Segment Start: PROVIDED TEXT

= Transport in Togo =

Transportation in the country of Togo is by road, rail, water or air. In 2025, the country launched a study to develop plans to modernize its road network.

== Railways ==

total:
568 km (2008)

narrow gauge:
568 km of gauge

==Roadways==
total:
7,520 km

paved:
2,376 km

unpaved:
5,144 km (2000)

The Trans–West African Coastal Highway crosses Togo, connecting it to Benin and Nigeria to the east, and Ghana and Ivory Coast to the west. When construction in Liberia and Sierra Leone is finished, the highway will continue west to seven other Economic Community of West African States (ECOWAS) nations. A paved highway also connects Togo northwards to Burkina Faso and from there north-west to Mali and north-east to Niger.

Segment End: PROVIDED TEXT
Segment Start: DATA SECTION

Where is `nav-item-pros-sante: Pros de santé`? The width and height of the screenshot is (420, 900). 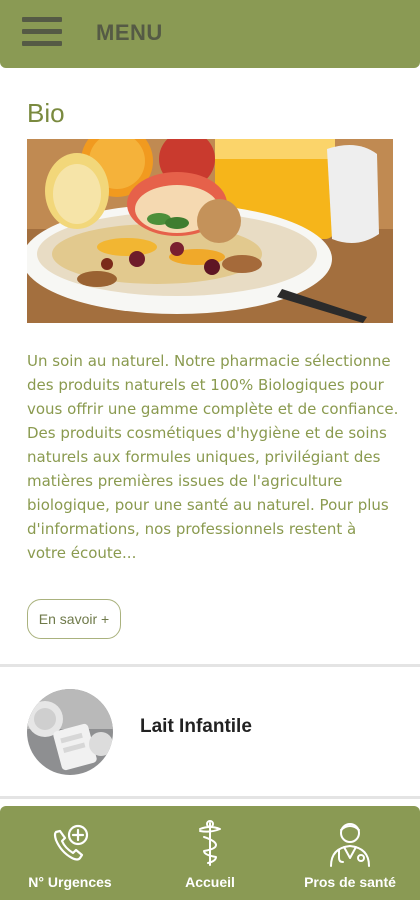 nav-item-pros-sante: Pros de santé is located at coordinates (350, 853).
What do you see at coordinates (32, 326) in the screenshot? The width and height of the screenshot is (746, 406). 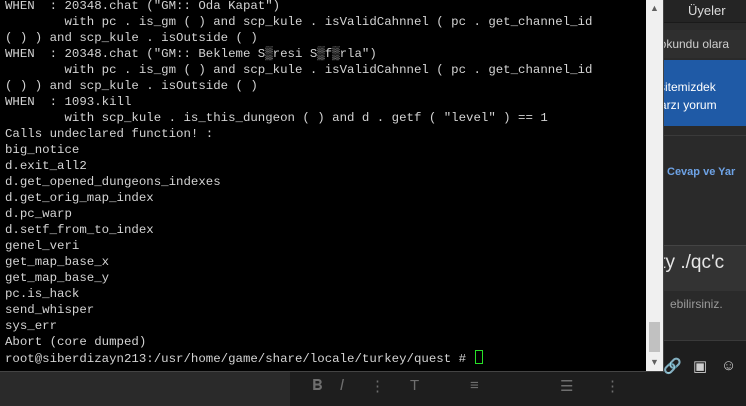 I see `terminal-line: sys_err` at bounding box center [32, 326].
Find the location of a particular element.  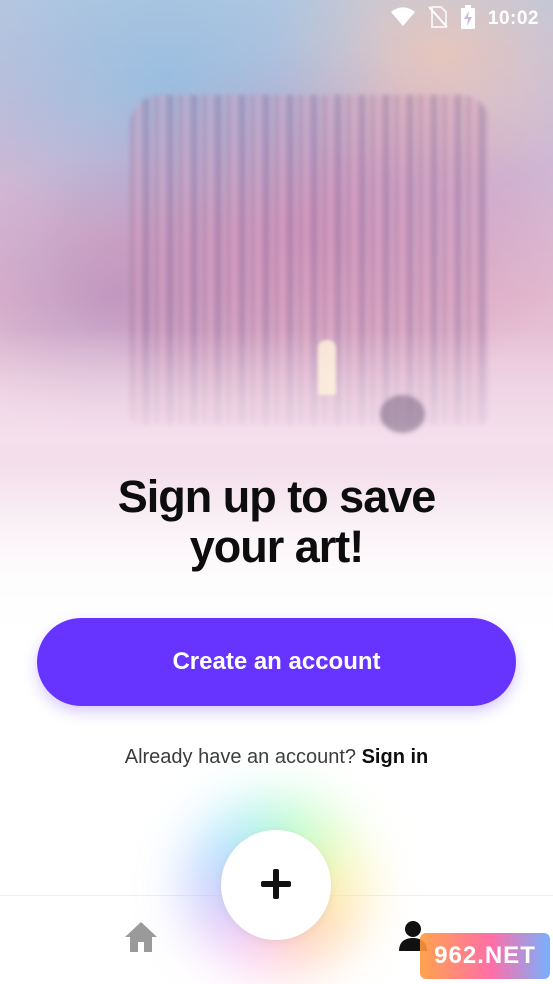

hero-figure is located at coordinates (327, 368).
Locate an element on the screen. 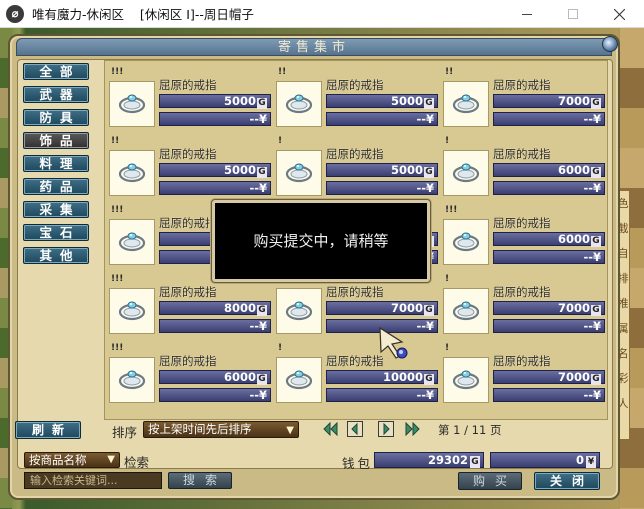 The image size is (644, 509). item-listing: !!! 屈原的戒指 5000 G --¥ is located at coordinates (190, 101).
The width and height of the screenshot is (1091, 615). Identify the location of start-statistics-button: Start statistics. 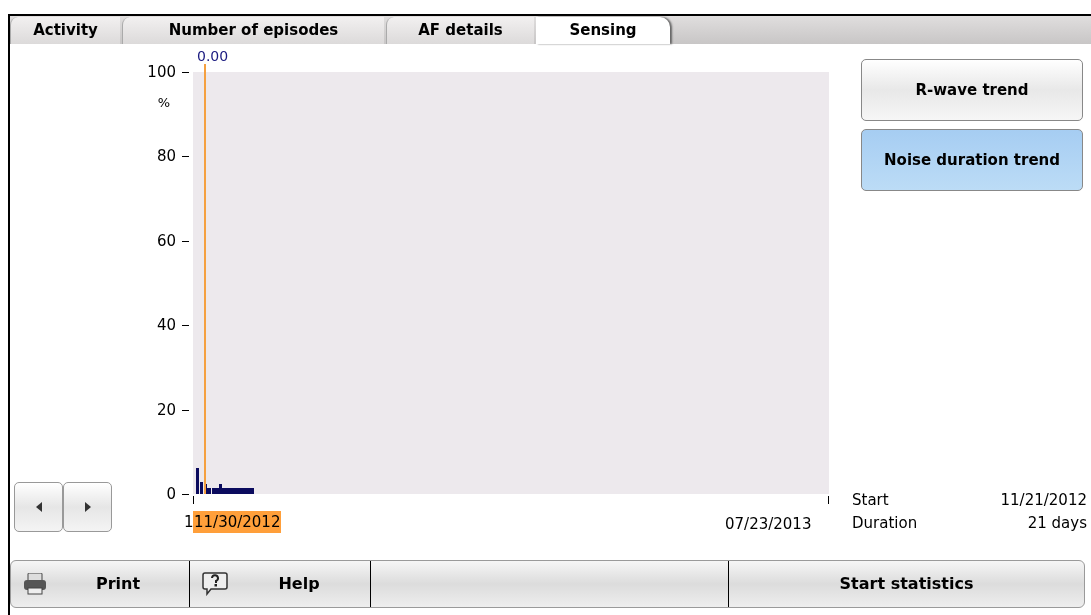
(906, 584).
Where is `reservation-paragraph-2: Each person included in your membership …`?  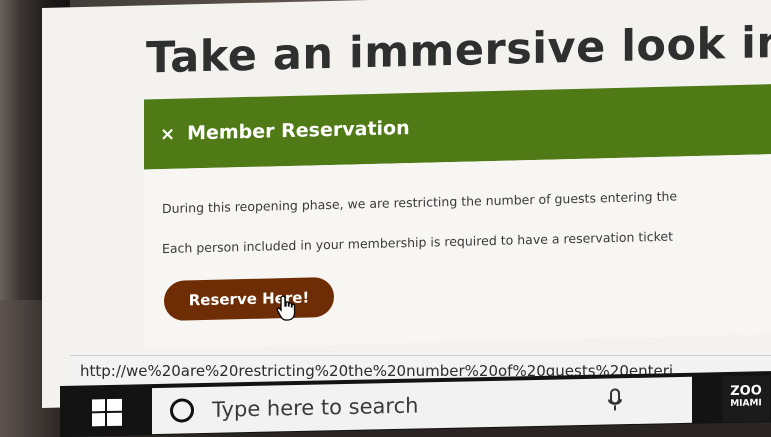
reservation-paragraph-2: Each person included in your membership … is located at coordinates (418, 242).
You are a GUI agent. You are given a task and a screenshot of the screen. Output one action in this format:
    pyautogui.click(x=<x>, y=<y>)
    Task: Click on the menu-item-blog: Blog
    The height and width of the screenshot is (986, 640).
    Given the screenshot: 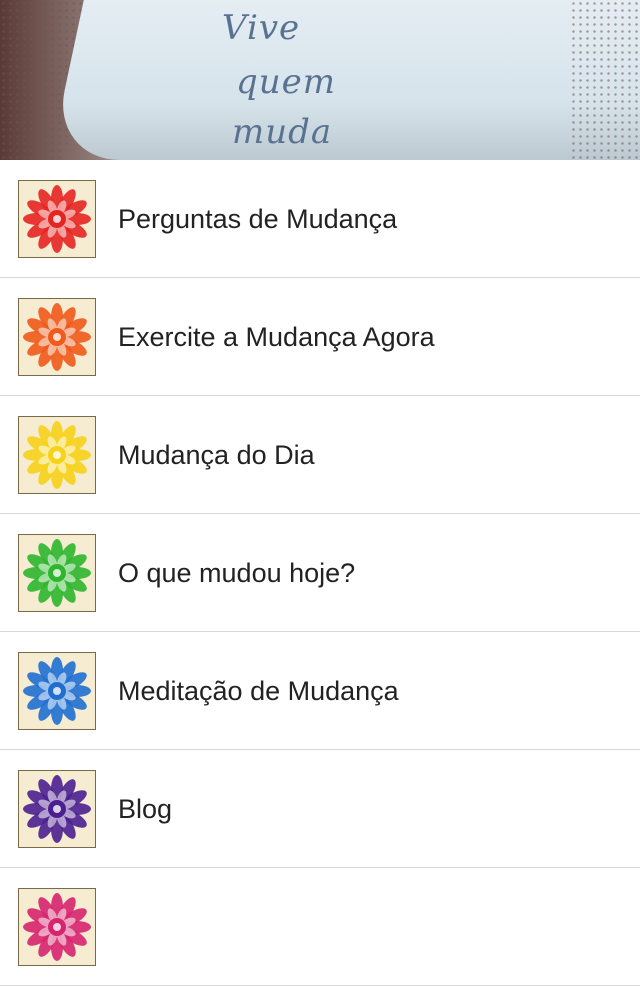 What is the action you would take?
    pyautogui.click(x=320, y=809)
    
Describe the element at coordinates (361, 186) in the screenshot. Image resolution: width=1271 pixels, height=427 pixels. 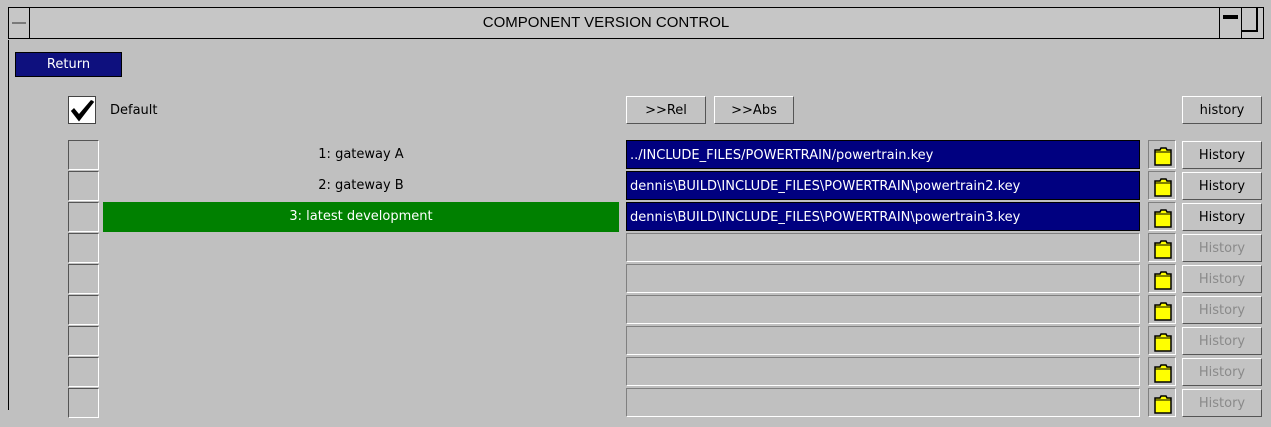
I see `row-label: 2: gateway B` at that location.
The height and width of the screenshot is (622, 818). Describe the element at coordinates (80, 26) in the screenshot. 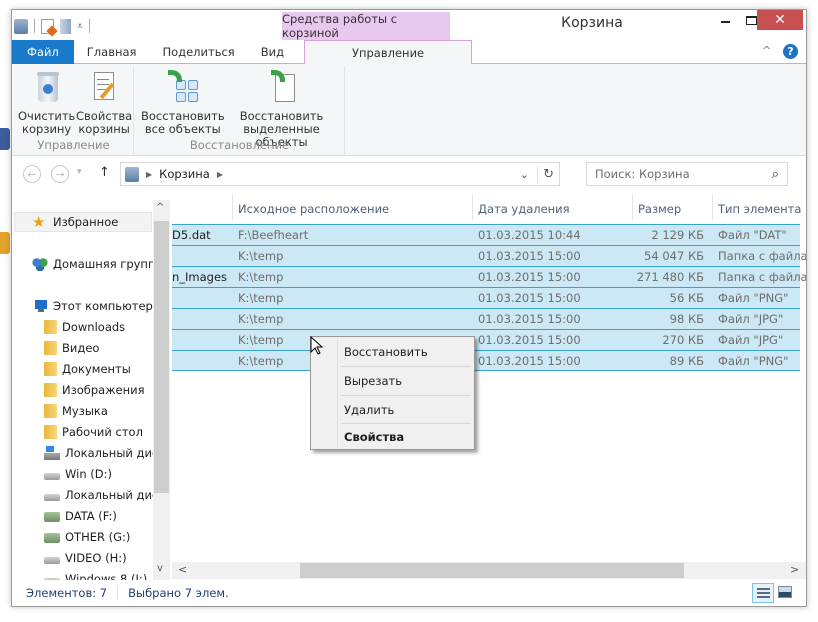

Segment End: DATA SECTION

◆ TASK ◆
Continue the overview of transport in Togo, starting right after its final sentence.

◆ EXERCISE OUTPUT ◆
In 2024, the Russian ride-hailing app Yango was shut down in the country by the Ministry of Transport after concerns for passenger safety. The app began operating in the country four months previously, without prior authorization.

In 2025, the country announced plans to digitize all SOTRAL bus ticket sales in the country by 2026.

== Waterways ==
50 km (seasonally navigable by small craft on the Mono River depending on rainfall. (2011))

== Ports and harbours ==

The port of Lomé is Togo's principal seaport and one of the few natural deep-water ports on the West African coast, serving as a transit gateway for the landlocked countries of Mali, Niger and Burkina Faso. Its Lomé Container Terminal (LCT), operated under a 35-year concession by Terminal Investment Limited (TiL), the terminal-operating arm of MSC, has a 16.6-metre draught and a 1,050-metre quay able to handle container ships of up to 24,000 TEU, with an annual capacity of about 2.2 million TEU, making Lomé a major transshipment hub for the region.
- Kpémé
- Lomé - railhead

== Merchant marine ==

total:
62 ships

ships by type:
bulk carrier 6, cargo 38, carrier 3, chemical tanker 5, container 3, passenger/cargo 1, petroleum tanker 3, refrigerated cargo 1, roll on/roll off 1 (2010)

== Airports ==

8 (2012)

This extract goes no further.